Reason for recommendation
The last few weeks have been a witness to volatility in the Indian equity market. One of the reasons for such heightened volatility is of course the general election and the uncertainty surrounding its outcome. In such a situation, investment in the FMCG sector makes better sense as consumer goods are less prone to volatility. Besides, better monsoon forecast augurs well for FMCG companies. Hence, our MF select for this issue is ICICI Prudential FMCG Fund, which invests a majority of its corpus in the FMCG sector.

This mutual fund has demonstrated solid performance across various time periods, although it has slightly underperformed the category average in the short term. However, over longer time horizons of three, five and 10 years, the fund has delivered competitive returns of 19.75 per cent, 15.82 per cent and 14.92 per cent, respectively, outperforming the category average. The fund’s top holdings include companies such as ITC Ltd., Hindustan Unilever Ltd. and Nestle India Ltd., which collectively constitute a significant portion of the portfolio.

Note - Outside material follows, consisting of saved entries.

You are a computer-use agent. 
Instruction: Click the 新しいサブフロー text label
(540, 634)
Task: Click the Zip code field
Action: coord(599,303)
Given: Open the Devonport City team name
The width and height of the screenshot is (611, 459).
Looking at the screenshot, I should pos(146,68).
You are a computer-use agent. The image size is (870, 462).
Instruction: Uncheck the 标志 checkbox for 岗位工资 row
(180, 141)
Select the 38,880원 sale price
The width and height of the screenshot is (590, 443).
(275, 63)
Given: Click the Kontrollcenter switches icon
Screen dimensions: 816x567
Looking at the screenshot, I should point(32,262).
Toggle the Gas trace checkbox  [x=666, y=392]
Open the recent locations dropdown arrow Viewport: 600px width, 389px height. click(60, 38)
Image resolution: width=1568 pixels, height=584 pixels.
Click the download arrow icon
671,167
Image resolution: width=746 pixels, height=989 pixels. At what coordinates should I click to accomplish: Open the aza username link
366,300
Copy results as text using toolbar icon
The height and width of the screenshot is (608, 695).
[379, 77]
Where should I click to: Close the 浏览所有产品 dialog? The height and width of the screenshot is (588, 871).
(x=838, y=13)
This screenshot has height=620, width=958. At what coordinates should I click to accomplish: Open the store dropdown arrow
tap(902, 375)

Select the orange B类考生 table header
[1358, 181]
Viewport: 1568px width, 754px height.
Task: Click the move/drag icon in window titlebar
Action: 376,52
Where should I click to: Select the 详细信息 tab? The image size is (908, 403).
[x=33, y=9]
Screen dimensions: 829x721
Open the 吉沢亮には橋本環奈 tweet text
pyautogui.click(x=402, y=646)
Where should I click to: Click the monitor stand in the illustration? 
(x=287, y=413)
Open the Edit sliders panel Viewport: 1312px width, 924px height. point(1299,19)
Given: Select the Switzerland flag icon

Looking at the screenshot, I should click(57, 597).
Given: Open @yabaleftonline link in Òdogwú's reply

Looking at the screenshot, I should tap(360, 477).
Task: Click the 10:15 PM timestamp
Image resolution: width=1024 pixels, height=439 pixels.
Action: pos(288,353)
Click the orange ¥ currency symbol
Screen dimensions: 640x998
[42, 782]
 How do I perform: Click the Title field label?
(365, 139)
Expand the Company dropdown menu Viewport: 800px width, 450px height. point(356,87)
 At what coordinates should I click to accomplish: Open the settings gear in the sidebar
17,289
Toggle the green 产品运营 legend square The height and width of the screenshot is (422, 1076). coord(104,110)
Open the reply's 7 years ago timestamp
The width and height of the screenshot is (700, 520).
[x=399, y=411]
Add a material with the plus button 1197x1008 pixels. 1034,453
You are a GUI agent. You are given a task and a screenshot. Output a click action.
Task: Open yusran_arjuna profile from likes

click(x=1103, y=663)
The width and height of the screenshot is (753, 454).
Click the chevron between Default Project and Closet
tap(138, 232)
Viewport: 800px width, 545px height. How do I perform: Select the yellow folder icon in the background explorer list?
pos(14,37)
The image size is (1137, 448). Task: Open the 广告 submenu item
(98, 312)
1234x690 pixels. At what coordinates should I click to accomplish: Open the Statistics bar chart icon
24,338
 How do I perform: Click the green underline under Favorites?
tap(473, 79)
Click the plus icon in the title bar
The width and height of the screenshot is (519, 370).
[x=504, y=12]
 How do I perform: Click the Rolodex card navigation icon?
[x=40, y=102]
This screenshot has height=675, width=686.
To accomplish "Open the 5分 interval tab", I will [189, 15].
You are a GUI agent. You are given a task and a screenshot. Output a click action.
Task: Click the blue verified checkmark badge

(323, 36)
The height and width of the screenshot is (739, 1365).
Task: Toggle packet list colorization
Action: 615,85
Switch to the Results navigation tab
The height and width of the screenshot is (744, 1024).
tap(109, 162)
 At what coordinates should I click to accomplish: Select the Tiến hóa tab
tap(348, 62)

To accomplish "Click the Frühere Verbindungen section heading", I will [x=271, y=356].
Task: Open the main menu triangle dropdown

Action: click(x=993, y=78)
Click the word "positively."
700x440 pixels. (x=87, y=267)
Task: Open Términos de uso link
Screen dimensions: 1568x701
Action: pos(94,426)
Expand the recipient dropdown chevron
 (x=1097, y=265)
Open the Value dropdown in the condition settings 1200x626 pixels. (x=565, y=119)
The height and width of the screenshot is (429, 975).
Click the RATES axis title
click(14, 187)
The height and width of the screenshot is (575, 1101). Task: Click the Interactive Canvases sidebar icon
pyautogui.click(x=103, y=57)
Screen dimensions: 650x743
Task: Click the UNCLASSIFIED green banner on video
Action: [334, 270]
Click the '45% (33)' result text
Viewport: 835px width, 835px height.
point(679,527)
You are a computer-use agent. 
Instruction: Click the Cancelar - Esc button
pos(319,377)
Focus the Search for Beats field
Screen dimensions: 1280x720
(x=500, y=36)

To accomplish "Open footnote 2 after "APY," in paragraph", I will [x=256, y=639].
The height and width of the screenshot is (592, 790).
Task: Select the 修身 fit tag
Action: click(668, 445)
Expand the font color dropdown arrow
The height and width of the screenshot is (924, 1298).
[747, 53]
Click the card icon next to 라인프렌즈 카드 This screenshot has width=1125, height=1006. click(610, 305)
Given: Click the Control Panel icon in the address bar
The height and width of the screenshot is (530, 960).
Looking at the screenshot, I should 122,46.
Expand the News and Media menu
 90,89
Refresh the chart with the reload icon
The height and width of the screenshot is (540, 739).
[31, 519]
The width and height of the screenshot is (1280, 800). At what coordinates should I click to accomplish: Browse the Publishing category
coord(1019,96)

These holdings reflect a focus on established consumer goods and FMCG companies known for their resilience and long-term growth potential. Compared to other funds in its category, this fund exhibits higher alpha and lower beta, indicating superior outperformance against the benchmark index and lower sensitivity to market fluctuations, respectively. With an alpha of 5.08, the fund demonstrates higher outperformance as against the benchmark (compared to 3.95 for the category average), while its beta of 0.57 signifies lower sensitivity to market ups and downs (compared to 0.68 for the category average). This mutual fund offers an attractive investment opportunity for investors looking for better risk-adjusted returns over time. Since it is a sectoral fund, not more than 10 per cent of your portfolio should be deployed to this fund.